Is science only about finding things out? Or are there problems or puzzles that we are trying to solve? How often do we stop to wonder at what sort of enterprise we are engaged in? We imbibe how to do science over a long period of time beginning at school and going on to various levels at university. After university, it may take other particularly practical forms. If we are involved in a problem or puzzle solving version of science, exactly what is it that we are trying to solve? Engrossed in the practical elements of research, we may sometimes overlook our precise goals.
Consider the puzzles in newspapers or magazines or those in the apps on our smartphones. Some people naturally gravitate towards number puzzles, some to word puzzles others to more strategic puzzles like chess. The variety of considerable. As a species we are ‘solvers’. It is is sometimes suggested that our inquisitiveness is what gave rise to science. I suggest that our desire to ‘solve’ played a large part too.
I have used the words ‘problem’ and ‘puzzle’. In philosophy there is a distinction to be made between them. Problems are substantive by nature and, as a result, carry a certain importance. Puzzles are primarily linguistic by nature and rely on how words are used. (This is further complicated by the fact that a word’s meaning may shift over time.)
Ludwig Wittgenstein (1889-1951) claimed that in philosophy there were only linguistic puzzles. Sir Karl Popper (1902-1994) did not hold that opinion. Popper was asked to address the matter in a paper entitled "Are There Philosophical Problems?" at a meeting of the Cambridge University Moral Sciences Club on 25 October 1946.
At that meeting, he appears to have applied thinking akin to that characteristic of that for which many scientists know him. It may be expressed as follows:
- The question "Are There Philosophical Problems?" is itself a philosophical problem (it is clearly not a linguistic puzzle).
- Thus, there is at least one philosophical problem.
- Therefore, philosophy does not consist of linguistic puzzles alone.
This is a key theme in Edmonds and Eidinow’s book ‘Wittgenstein’s Poker’ first published in 2001 (and which I can highly recommend reading).
Some puzzles are solved by putting the pieces together. A jigsaw puzzle is an obvious example. All the king’s horses and all the king’s men set out to do something akin to a jigsaw puzzle when trying to put Humpty together again. Since it did not work, that approach was clearly the wrong one. Reconstructing Humpty is problem not a puzzle.

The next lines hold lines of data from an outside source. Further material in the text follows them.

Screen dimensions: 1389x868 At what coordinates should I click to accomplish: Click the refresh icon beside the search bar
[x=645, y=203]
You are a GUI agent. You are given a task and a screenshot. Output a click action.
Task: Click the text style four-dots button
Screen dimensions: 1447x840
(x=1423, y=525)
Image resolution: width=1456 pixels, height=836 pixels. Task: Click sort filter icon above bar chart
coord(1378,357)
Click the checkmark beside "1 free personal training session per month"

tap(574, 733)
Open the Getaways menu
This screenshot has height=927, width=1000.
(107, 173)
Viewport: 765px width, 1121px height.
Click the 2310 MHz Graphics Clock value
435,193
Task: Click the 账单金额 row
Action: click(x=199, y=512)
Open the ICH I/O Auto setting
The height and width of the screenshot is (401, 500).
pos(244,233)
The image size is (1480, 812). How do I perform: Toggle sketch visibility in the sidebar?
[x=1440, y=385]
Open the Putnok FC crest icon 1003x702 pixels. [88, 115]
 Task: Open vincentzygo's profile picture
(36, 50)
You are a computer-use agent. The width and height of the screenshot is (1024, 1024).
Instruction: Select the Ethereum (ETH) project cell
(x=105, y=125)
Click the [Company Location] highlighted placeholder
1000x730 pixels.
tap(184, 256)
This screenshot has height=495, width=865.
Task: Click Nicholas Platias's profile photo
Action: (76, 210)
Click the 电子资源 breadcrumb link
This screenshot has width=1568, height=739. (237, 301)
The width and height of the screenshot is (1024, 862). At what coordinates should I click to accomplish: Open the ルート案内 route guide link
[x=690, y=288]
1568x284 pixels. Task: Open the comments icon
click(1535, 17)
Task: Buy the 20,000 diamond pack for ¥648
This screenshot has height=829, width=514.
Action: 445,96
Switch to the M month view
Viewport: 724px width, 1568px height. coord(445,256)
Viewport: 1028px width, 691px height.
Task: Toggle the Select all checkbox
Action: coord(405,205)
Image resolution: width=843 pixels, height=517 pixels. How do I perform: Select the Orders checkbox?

When trying to understand the human body scientifically, we are engaged in a process of taking the body apart and then not even trying to put the pieces together again. This deconstruction is, of course, done conceptually. Even if we were allowed, we could not take a living organism apart and it put it back together again alive. An organ may be surgically exposed and experimented upon. It is technically possible to remove an organ from the body and return it at another time. But we cannot expect to do this to several organs at once.
If we are going to deconstruct the body conceptually, we must find a way to reconstruct it conceptually, too. One way of doing this may be to move away from simply seeing organs as separate components of specific physiological systems and looking at how they work together with others organs - not least those in other systems.
A simple example is that of the heart and lungs and the way in which they work together. Typically they are addressed quite separately: the heart is described as part of the cardiovascular system and the lungs as part of the respiratory system. A textbook may describe them many pages apart and yet anatomically they are side-by-side and physiologically they have complementary roles with regard to respiratory gas transport. A conceptual linkage of the two is already done by teacher and student in and out of the classroom. There are other possibilities and there is scope for a more formal recognition of this type of thinking by textbooks.